**Exercise description**
Give the lines from the one containing "Task: Select Sample" through the one containing "Action: (683, 250)" as a two-column CSV with the columns task and action. Write one row for each item, putting its text and its answer each in one quoted field with line breaks turned into spaces, and leave the pictures out.

**Records shown**
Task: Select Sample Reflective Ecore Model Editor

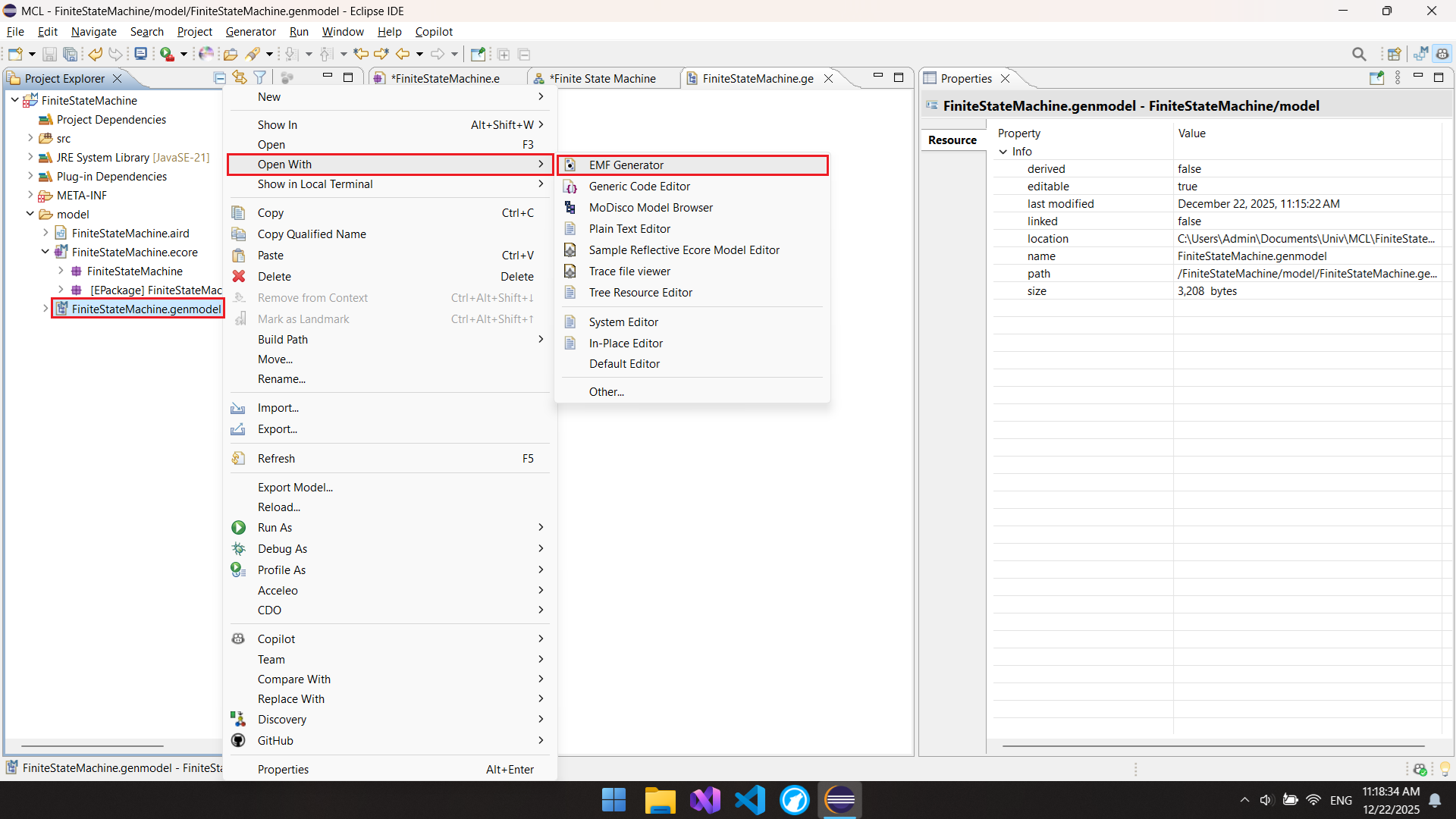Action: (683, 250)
* * *
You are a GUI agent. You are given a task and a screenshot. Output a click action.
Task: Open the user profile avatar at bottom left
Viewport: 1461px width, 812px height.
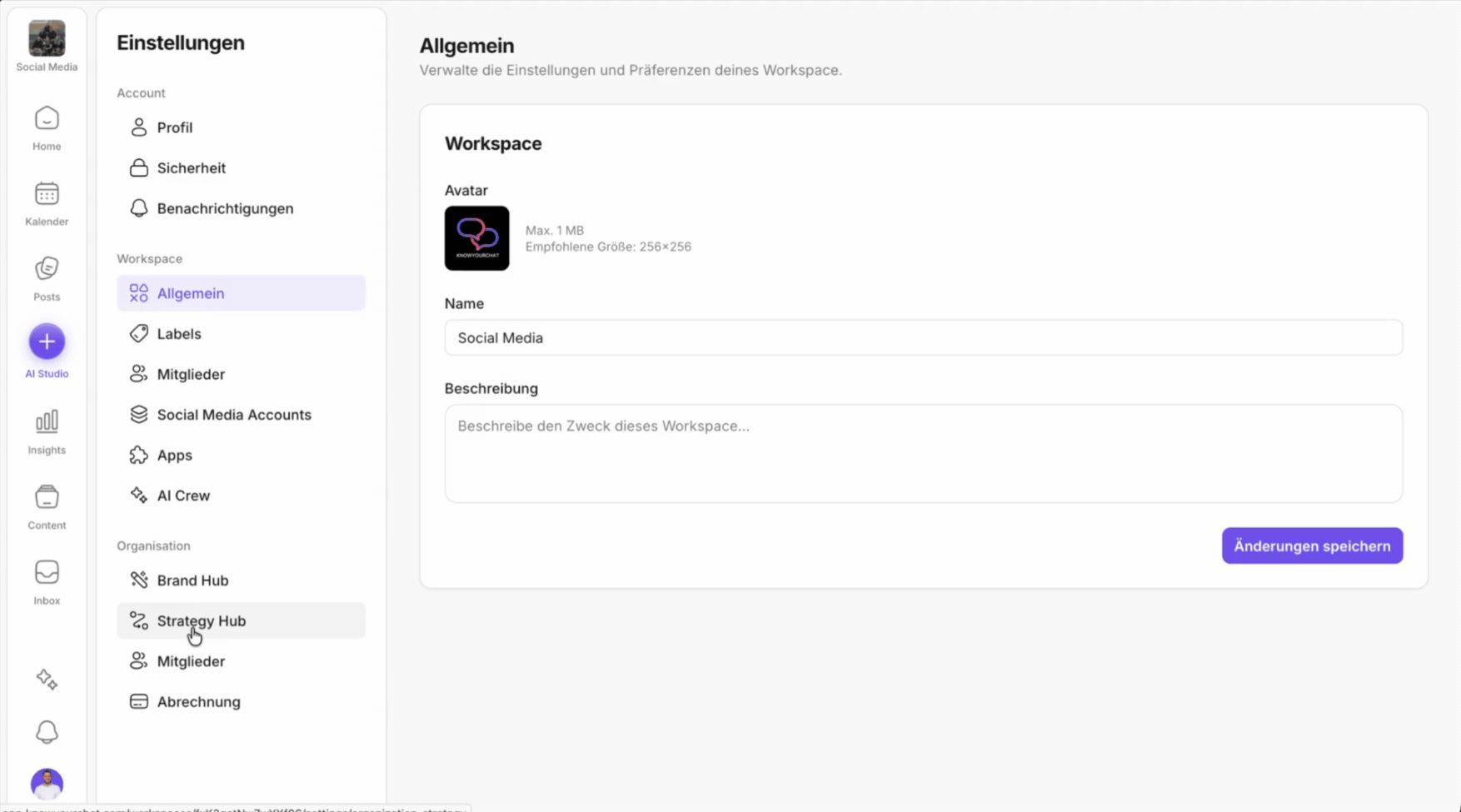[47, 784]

**Result**
task,action
"Task: Select Sample Reflective Ecore Model Editor","Action: (683, 250)"